Published: Nov 29, 2020 by Dkrypt

Project Repository (GitHub)

What is Apache NiFi

Apache NiFi is a robust, powerful and reliable system to process and distribute data in real time. It has an intuitive UI with simple drag-n-drop feature, which helps to create data flows. A NiFi flow is a collection of processors connected with defined relationships to handle success and failure. Each processor acts as a single unit to either ingest, transform or distribute the data. The data unit in NiFi is called FlowFile. A FlowFile can be considerd as a file which has some metadata like filename, uuid and some attributes which are attached to FlowFile by each processor according to the process it does.

What is a NiFi Processor

NiFi is built around Flow Based Programming. Meaning, the data flows from one end to the other and all the transformation or distribution is done by the intermediate processors. A NiFi Flow is built by connecting various processors via connection/relationship, the data enters the processors and is routed to one of the many connections defined by the processor.

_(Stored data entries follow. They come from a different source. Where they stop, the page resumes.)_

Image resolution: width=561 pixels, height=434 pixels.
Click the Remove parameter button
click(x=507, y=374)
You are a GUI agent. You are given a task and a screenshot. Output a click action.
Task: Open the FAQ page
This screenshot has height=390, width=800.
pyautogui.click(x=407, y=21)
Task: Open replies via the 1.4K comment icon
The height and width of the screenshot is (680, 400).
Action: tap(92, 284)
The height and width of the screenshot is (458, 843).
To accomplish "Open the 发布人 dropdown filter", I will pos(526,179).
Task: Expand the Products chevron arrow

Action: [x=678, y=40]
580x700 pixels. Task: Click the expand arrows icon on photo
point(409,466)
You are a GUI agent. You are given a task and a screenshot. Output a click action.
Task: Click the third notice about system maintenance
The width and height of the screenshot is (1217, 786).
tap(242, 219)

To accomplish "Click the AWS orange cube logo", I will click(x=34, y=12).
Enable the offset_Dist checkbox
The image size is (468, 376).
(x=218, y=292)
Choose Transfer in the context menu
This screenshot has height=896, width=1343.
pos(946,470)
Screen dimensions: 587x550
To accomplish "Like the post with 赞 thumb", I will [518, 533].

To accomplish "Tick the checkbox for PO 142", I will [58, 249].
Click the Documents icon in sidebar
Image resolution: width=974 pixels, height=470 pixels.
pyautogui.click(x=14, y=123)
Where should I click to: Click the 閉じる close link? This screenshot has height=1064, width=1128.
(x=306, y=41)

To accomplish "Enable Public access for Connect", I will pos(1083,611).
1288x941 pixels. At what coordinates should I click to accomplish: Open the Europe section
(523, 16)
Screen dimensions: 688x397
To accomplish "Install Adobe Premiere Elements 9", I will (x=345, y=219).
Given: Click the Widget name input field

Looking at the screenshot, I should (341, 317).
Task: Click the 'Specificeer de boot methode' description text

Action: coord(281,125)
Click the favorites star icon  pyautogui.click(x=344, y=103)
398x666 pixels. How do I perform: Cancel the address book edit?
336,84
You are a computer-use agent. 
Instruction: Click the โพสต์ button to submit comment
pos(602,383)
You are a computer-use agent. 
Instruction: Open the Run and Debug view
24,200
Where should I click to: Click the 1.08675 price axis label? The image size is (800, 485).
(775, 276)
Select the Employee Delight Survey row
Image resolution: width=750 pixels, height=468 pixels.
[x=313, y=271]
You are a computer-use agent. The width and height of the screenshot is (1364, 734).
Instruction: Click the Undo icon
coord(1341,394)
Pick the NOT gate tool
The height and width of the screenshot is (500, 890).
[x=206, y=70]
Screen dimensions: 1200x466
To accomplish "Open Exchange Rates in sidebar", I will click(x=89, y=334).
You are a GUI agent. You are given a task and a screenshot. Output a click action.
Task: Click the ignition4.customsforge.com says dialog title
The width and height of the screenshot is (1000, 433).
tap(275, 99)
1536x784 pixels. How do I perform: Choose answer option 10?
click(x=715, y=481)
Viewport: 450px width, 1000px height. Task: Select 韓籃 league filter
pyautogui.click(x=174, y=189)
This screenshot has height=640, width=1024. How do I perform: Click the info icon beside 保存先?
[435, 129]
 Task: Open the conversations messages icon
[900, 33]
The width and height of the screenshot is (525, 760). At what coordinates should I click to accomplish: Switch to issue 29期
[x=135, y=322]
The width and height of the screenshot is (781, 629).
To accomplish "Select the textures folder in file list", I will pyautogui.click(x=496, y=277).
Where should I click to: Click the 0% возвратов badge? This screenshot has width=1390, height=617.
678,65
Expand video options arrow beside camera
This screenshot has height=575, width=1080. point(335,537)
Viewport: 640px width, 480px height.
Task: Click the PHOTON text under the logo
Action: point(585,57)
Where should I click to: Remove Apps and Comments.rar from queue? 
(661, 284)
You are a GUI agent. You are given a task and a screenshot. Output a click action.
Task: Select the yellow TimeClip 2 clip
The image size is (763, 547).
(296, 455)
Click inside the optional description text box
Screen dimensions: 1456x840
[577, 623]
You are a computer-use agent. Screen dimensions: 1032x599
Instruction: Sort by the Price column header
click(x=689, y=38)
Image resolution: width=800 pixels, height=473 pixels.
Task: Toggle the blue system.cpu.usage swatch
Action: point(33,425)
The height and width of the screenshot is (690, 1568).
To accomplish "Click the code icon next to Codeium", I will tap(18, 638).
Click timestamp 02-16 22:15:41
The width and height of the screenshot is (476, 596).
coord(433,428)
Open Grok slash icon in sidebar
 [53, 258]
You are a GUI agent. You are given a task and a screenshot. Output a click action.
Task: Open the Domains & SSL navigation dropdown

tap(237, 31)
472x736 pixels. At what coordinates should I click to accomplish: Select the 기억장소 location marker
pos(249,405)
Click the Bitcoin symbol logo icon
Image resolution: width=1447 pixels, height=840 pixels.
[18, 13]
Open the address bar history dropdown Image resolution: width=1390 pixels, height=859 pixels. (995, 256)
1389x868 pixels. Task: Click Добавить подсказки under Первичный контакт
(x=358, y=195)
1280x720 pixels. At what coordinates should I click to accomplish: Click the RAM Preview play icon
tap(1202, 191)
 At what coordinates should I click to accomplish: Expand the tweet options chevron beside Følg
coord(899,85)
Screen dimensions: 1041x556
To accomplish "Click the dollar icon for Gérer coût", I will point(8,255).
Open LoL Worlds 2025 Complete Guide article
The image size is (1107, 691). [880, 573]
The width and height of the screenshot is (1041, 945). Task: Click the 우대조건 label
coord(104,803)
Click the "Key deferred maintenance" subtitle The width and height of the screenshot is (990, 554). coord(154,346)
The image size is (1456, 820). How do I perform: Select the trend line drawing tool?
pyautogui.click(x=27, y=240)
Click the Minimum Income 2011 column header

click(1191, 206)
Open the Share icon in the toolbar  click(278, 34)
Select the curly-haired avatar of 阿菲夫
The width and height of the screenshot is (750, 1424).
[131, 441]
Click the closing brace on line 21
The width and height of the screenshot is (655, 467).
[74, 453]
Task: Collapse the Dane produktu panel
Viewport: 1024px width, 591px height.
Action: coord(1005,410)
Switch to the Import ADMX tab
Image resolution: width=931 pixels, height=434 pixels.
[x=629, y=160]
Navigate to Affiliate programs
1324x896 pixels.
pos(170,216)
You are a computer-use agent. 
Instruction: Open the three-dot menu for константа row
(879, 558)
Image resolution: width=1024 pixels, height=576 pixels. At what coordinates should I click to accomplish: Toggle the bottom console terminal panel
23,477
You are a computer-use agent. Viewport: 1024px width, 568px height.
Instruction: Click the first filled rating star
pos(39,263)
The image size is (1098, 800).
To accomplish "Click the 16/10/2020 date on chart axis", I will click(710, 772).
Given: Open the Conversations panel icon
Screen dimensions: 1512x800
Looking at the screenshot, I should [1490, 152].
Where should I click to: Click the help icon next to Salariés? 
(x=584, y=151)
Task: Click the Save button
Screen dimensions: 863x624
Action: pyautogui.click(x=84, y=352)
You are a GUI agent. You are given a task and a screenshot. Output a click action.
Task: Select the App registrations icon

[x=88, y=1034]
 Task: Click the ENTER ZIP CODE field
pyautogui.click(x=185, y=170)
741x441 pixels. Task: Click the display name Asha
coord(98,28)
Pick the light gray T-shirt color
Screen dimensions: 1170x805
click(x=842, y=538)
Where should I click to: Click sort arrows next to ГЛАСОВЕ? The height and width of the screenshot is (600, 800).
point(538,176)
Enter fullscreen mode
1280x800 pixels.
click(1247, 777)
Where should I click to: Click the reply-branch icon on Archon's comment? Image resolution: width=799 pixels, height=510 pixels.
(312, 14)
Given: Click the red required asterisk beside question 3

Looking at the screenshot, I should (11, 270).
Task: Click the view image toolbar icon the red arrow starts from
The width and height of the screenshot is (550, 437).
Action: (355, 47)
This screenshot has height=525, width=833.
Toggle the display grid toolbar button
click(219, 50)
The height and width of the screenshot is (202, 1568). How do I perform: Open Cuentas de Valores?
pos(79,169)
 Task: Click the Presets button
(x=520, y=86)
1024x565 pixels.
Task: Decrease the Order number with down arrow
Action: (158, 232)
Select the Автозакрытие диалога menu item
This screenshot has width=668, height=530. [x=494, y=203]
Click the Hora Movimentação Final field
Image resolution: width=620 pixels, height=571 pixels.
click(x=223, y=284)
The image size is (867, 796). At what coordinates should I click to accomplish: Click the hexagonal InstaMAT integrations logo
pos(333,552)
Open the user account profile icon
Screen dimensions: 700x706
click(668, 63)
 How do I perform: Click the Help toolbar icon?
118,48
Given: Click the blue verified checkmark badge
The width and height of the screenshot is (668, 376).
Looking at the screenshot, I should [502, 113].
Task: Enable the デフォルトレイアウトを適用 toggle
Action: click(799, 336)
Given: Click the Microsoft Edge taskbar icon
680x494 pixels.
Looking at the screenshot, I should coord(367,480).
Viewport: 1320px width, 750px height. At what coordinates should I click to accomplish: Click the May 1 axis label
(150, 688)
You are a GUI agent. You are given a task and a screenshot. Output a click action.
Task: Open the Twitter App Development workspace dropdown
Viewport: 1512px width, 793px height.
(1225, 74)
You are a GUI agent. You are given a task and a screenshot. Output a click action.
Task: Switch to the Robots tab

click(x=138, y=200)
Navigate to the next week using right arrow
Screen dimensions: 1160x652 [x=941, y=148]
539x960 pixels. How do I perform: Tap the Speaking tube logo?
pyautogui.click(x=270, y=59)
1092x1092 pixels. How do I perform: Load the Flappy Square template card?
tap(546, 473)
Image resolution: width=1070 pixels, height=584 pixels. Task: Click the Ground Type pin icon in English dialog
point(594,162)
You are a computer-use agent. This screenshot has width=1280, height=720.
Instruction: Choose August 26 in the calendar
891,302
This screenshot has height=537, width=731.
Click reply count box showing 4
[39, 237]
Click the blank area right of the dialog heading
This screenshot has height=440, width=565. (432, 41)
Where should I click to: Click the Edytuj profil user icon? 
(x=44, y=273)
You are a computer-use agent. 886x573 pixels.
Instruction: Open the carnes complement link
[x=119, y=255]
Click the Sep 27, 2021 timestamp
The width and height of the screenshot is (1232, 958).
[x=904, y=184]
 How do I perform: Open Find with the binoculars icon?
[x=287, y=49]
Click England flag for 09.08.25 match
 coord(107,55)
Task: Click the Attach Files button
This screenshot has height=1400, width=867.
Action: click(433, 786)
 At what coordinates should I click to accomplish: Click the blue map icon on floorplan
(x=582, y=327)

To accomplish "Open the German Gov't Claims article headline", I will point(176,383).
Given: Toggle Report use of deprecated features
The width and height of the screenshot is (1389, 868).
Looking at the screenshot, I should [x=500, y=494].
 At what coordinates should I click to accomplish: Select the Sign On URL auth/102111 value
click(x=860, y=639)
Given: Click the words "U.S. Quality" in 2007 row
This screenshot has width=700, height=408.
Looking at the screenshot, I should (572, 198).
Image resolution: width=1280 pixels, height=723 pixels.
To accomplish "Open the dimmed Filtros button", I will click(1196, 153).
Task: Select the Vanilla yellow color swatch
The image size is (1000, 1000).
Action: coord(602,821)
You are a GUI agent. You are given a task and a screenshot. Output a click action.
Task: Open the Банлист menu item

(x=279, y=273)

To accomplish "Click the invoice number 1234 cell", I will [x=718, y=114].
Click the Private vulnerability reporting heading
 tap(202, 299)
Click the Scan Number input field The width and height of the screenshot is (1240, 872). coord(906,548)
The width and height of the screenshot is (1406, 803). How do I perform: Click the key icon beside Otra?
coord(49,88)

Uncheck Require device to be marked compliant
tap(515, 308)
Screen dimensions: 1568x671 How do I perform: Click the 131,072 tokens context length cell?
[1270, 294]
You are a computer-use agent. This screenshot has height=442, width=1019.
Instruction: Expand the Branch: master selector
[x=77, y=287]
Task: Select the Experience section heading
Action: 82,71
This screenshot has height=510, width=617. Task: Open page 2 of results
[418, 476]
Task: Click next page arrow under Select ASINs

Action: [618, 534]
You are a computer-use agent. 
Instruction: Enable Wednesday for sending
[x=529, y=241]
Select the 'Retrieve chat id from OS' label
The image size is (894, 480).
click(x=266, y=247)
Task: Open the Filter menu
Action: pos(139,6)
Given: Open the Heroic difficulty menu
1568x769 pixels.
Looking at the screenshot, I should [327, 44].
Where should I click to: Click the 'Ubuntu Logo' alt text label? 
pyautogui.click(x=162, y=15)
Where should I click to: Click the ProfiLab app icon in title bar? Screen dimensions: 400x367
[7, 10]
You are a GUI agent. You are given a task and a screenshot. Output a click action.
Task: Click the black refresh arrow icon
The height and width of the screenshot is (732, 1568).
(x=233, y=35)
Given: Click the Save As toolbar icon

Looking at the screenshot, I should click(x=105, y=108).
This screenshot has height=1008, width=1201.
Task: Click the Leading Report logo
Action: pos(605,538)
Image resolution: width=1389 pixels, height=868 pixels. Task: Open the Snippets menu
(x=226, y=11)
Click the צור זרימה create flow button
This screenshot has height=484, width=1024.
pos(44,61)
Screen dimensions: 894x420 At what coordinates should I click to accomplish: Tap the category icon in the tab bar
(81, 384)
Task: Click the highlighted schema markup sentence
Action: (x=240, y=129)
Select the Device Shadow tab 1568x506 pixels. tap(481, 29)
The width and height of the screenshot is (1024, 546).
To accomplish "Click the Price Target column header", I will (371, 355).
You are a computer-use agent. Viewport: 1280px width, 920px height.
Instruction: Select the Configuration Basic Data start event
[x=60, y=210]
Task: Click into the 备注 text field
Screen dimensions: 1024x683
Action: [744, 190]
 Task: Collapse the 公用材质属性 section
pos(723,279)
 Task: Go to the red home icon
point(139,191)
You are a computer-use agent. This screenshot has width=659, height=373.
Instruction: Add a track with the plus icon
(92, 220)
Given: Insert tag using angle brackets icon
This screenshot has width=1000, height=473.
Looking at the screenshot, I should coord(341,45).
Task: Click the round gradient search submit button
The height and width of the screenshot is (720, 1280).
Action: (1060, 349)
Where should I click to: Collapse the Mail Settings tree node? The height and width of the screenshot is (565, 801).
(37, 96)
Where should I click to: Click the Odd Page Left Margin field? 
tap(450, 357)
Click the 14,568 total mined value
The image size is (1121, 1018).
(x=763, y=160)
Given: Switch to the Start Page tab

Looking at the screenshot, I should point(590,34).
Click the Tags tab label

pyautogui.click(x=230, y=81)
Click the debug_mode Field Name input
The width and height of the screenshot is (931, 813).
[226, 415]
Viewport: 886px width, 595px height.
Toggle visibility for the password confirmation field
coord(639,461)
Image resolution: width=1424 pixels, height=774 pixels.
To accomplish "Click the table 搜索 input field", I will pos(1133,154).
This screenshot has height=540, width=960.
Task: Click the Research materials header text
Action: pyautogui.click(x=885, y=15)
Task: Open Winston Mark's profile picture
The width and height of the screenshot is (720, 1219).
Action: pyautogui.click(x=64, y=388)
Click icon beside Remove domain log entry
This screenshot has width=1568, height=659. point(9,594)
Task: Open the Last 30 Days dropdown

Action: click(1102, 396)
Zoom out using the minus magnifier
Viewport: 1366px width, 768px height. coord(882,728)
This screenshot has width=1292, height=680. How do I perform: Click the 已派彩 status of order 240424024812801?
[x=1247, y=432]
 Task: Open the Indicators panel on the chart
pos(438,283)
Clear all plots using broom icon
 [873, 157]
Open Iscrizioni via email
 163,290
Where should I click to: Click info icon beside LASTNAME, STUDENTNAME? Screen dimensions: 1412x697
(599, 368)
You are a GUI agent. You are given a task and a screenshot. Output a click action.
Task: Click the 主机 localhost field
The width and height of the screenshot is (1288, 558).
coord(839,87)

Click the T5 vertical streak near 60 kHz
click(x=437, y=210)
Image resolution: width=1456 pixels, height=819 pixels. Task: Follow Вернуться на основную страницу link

So, a NiFi Processor is nothing but an atomic unit which performs some action on the data presented to it, contained in a FlowFile. At present there are more than 270 processors that come bundled with Apache NiFi. In addition to this, NiFi framework is built in such a way that it present the opportunity to extend the functionality by creating Custom Processors.

Overview

To demonstrate building of new processor, we are going to create a processor which is capable of sorting a list of provided numbers according to the selected sorting method. Also, we are going to have a dynamic property to provide the output order (increasing/decreasing) and two relationship namely “Sorted” and “Failure”.

This post is written to share my knowledge about custom NiFi Processors and how to build one from scratch. This post is divided into four (4) major sections. Each of which is listed below.

Bootstrapping & project structure
Explanation of Relationships and Properties
Explanation of overridden methods
Including new processor in NiFi and Testing it.

Bootstrapping & project structure

Apache NiFi uses maven as build automation tool and dependency manager. We are going to use maven. If you have some background of maven, you will be able to understand the project structure better. I assume you either have knowledge or you can learn about it on the go.

We use mvn archetype:generate to bootstrap a simple project and use that as a template.

Using maven archetype generator

To use mvn archetype:generate you must have maven install. You can download and install maven from offical website. After you have successfully installed maven, you need to open terminal/command prompt and type

mvn -v

you should see the version of installed maven binary.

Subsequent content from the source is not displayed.